How much better might Ellen Pao have fared if she had spoken up about feeling harassed while it was happening rather than filing a lawsuit (which she ultimately lost) five years later?
The barriers women face are real, and so are the consequences for many who speak out. If you’re the breadwinner for your family, the last thing you want to do is risk being fired. But that’s precisely why more women, not fewer, need to find the courage to speak. We make up 50 percent of the workforce. That’s a lot of power — but only if more of us make our voices heard.
The best place to start this conversation is everywhere: in forums, in large, small and medium companies, in start-ups, at conferences, during cocktail parties.
When we bring it up, men, too, have a chance to say, “I don’t like this.” I’ve written before about intimidation and its chilling effect for both men and women. When you feel intimidated, you lose your voice, and I can point to the fact that in some meetings, there’s never an opportunity to even raise the issue. Until many people are talking about it, both men and women will continue to feel too intimidated to speak up.
These conversations won’t take away from productivity. They’re not a side issue, and this is not just a gender issue. It’s part of the dialogue all businesses have about building the most well-rounded, productive teams.
Research shows that teams with more women make better decisions than those without them, as do teams where many members of the group speak up, rather than just one or two. Companies want the value of all the individual perspectives that both men and women bring.
I want women, wherever their lives or experiences have led them, to be able to use their voices. But first, we have to find our voices. We’re so used to being great team players that we sometimes even forget to think about our unique strengths. We’re missing out on a lot of leadership when women don’t feel they can take charge.

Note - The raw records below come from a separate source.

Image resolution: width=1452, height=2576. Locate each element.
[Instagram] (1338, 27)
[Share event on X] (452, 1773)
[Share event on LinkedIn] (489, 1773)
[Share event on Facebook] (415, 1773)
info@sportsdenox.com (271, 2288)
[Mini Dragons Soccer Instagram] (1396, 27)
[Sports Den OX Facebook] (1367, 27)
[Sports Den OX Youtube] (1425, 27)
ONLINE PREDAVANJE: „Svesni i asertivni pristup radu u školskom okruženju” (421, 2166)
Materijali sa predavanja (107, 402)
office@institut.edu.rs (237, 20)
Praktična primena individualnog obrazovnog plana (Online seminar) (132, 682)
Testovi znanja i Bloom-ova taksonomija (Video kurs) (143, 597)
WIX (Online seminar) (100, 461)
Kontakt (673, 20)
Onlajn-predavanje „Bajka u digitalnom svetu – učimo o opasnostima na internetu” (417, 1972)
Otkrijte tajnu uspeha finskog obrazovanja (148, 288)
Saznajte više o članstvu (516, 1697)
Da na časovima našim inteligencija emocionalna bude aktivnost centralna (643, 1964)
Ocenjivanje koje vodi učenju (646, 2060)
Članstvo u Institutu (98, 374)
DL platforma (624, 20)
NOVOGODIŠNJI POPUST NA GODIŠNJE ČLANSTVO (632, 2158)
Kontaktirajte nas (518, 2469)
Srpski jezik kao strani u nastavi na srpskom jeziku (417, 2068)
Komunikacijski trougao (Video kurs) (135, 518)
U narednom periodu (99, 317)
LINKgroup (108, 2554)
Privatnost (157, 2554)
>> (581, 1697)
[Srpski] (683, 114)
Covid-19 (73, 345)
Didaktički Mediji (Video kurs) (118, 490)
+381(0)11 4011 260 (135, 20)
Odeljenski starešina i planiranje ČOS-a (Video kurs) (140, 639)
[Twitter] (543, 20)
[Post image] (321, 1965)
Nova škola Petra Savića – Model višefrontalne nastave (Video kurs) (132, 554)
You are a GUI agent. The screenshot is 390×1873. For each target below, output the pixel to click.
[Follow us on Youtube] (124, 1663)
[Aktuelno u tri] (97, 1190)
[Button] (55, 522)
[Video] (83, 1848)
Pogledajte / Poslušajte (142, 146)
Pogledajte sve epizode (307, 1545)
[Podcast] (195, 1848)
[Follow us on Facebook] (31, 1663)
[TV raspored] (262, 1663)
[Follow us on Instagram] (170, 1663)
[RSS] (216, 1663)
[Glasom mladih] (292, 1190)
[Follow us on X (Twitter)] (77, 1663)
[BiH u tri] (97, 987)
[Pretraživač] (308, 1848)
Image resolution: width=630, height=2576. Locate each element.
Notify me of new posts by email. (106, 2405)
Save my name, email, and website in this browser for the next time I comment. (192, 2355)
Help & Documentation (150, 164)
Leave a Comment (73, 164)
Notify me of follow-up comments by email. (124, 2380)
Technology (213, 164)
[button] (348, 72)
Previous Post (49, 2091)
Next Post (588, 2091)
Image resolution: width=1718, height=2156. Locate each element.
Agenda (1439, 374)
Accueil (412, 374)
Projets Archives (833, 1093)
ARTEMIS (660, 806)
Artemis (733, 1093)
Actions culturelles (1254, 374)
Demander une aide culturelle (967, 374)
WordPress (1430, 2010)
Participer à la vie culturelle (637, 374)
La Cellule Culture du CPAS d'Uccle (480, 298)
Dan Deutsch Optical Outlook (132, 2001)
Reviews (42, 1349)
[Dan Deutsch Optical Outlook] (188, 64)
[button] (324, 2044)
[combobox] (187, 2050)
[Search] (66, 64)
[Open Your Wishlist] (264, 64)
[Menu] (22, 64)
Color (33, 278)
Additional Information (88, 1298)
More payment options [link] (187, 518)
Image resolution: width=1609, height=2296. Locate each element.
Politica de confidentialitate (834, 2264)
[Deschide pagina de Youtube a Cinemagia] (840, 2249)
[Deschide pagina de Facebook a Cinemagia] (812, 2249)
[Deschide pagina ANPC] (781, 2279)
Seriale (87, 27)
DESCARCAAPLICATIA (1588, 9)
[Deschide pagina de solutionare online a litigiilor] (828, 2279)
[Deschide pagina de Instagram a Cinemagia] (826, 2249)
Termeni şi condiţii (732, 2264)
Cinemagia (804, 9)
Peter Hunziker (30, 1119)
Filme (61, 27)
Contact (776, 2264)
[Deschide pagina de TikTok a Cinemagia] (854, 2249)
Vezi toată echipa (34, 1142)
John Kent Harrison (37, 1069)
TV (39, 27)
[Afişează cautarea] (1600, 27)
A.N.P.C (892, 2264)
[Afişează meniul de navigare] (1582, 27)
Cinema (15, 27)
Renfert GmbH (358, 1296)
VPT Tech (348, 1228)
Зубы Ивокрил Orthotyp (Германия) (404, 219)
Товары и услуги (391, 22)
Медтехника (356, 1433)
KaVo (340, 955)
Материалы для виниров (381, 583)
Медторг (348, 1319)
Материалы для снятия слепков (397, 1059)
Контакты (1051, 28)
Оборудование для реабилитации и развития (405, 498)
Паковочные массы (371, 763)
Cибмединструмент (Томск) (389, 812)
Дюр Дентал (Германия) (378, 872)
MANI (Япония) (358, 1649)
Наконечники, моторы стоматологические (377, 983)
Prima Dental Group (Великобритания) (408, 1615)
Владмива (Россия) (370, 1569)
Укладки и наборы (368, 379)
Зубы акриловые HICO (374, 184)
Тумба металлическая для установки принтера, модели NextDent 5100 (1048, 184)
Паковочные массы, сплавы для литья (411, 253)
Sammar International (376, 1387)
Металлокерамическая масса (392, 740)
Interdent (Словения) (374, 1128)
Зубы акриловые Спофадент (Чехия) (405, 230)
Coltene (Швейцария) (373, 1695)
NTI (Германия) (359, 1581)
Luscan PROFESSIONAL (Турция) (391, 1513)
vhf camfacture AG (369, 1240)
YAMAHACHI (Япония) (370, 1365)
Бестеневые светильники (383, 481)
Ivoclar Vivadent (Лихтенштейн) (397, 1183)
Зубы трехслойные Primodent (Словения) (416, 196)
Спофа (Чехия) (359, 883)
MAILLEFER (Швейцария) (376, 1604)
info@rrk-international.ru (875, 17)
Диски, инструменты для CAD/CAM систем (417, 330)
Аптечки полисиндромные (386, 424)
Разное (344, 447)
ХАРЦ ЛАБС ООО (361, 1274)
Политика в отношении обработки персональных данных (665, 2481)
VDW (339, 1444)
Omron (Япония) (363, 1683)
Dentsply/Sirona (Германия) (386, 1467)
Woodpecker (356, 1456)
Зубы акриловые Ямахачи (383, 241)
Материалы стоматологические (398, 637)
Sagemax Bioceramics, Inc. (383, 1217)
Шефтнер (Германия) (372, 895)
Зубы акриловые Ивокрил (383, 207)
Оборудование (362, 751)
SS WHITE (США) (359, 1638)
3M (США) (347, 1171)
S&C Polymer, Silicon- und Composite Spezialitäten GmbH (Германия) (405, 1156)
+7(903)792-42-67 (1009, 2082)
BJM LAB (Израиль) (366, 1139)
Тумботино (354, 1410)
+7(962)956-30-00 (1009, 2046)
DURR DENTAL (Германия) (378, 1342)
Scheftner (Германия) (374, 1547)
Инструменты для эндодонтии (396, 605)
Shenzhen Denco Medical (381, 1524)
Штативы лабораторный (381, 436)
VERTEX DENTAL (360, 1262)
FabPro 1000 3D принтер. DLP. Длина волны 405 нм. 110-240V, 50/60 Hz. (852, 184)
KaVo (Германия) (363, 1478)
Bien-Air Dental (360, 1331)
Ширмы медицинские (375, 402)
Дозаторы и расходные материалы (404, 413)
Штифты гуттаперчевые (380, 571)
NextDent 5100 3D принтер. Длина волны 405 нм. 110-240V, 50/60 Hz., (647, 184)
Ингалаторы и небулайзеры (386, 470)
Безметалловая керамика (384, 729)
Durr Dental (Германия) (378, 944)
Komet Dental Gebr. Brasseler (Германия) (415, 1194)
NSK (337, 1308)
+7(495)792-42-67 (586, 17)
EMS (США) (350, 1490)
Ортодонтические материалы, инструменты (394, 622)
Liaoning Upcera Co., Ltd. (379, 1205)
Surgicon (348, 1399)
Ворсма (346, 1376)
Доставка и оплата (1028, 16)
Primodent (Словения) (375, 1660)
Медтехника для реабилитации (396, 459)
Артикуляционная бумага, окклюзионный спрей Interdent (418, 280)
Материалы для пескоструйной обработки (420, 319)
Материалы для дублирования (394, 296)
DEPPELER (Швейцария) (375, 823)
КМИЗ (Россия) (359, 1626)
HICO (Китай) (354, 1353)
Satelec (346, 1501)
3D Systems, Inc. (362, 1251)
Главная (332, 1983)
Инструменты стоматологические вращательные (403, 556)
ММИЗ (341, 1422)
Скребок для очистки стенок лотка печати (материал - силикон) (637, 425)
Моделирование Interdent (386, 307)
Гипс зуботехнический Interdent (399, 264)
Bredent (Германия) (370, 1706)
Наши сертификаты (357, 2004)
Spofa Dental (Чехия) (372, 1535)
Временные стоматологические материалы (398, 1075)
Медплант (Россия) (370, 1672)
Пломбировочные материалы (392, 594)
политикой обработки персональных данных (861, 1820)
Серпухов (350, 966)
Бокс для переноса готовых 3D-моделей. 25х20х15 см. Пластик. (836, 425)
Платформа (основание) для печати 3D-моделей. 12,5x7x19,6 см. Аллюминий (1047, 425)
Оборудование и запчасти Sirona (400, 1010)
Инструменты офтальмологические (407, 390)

By not talking, we’re taking the issue off the table — and meeting rooms without women continue to feel normal. But no dad wants his daughter to have to be the lone woman at work, and any dad would want both his sons and his daughters to be able to speak up when something is wrong at work.
I want to hear women’s voices and hear them roar! I hope to explore what causes us to not take action. Do many of us think we’re not suited to do it? Are we raised to not speak up for ourselves, instead being told since kindergarten to play nice? When do you bring it up? How do you bring it up, especially if you’re not an executive and don’t feel empowered?
I loved what series creator Matthew Weiner did with Joan in the “Mad Men” series finale (spoiler alert!). Until now, she has spent much of her career as a team player, quietly putting up with intimidation from superiors at the office. In the last episode, she finds her voice — and uses it and her gumption and unique skill set to chart her own course. That gutsy move will open doors for other women in the future.
The lack of women’s voices is a difficult problem, and it won’t be solved with bullet-point solutions or “how to” recommendations.
If we work together and speak up every single time — not complaining, but just raising the awareness — if thousands of women in thousands of meetings bring it up, that’s when the change will happen. It won’t end discrimination, but it’s a good start.